The problem: Consider the listing below. Extract exactly the lines from the line containing "This screenshot has" to the line containing "The width and height of the screenshot is (394, 872).", both included.

Data for this exercise:

☆ ☆ ☆ ☆

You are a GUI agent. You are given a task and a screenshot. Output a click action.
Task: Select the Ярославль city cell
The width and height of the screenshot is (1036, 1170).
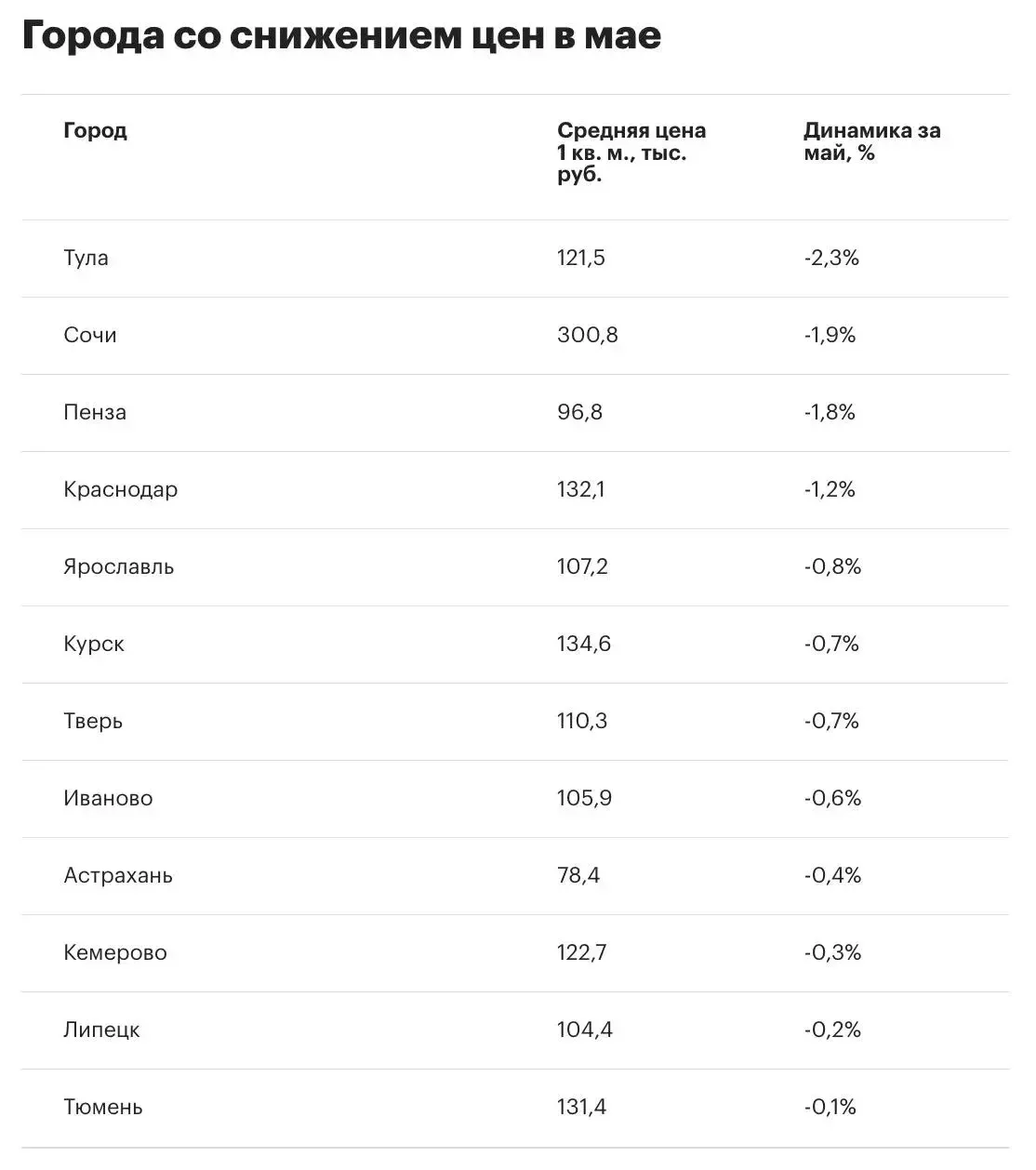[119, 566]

☆ ☆ ☆ ☆

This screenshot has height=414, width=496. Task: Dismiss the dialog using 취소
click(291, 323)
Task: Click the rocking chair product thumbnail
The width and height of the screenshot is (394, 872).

☆ ☆ ☆ ☆

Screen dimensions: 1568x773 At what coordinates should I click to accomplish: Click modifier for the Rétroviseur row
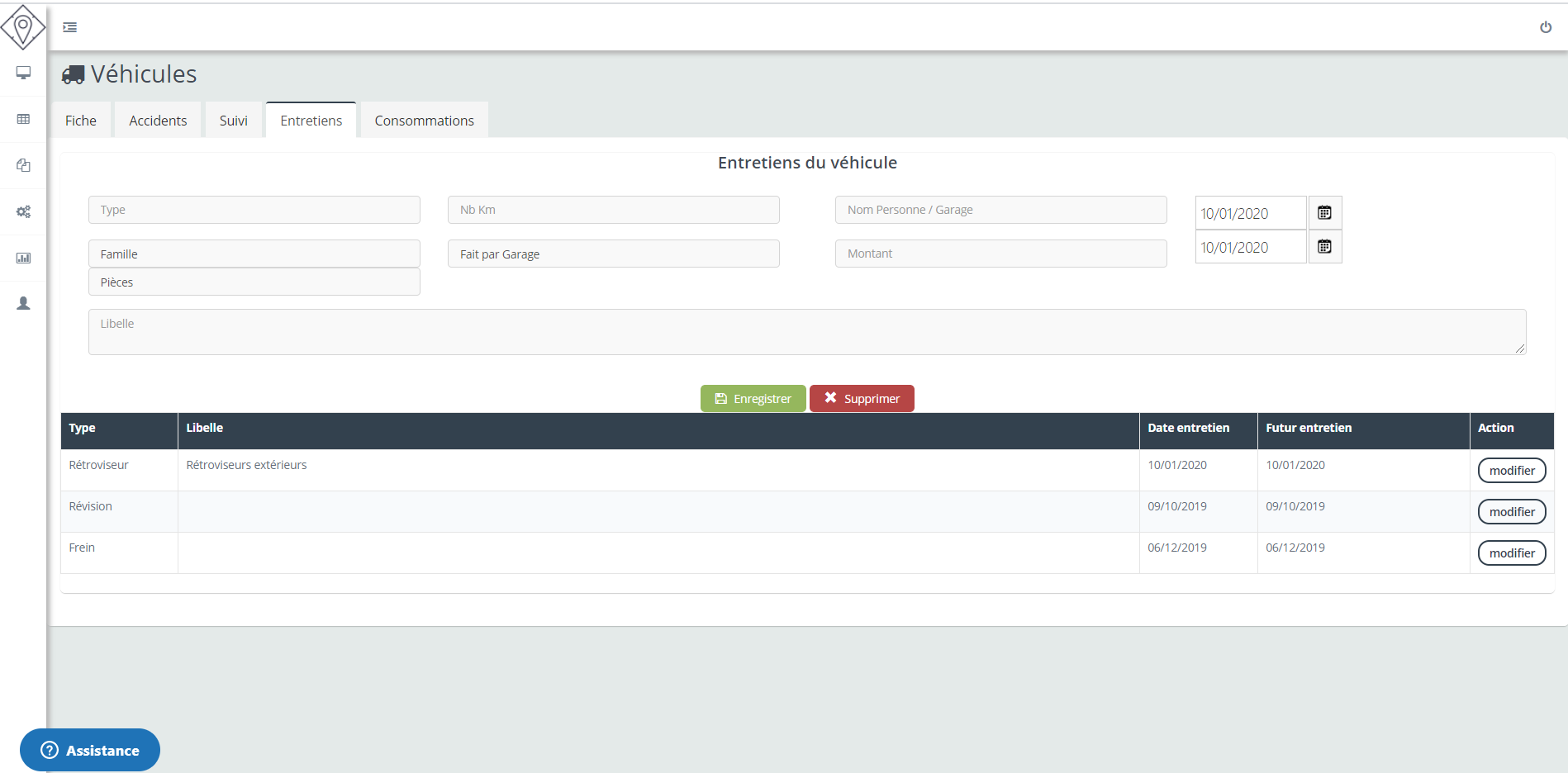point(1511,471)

☆ ☆ ☆ ☆

Final answer:
This screenshot has height=414, width=496. Task: Dismiss the dialog using 취소
click(291, 323)
Task: Click the rocking chair product thumbnail
The width and height of the screenshot is (394, 872).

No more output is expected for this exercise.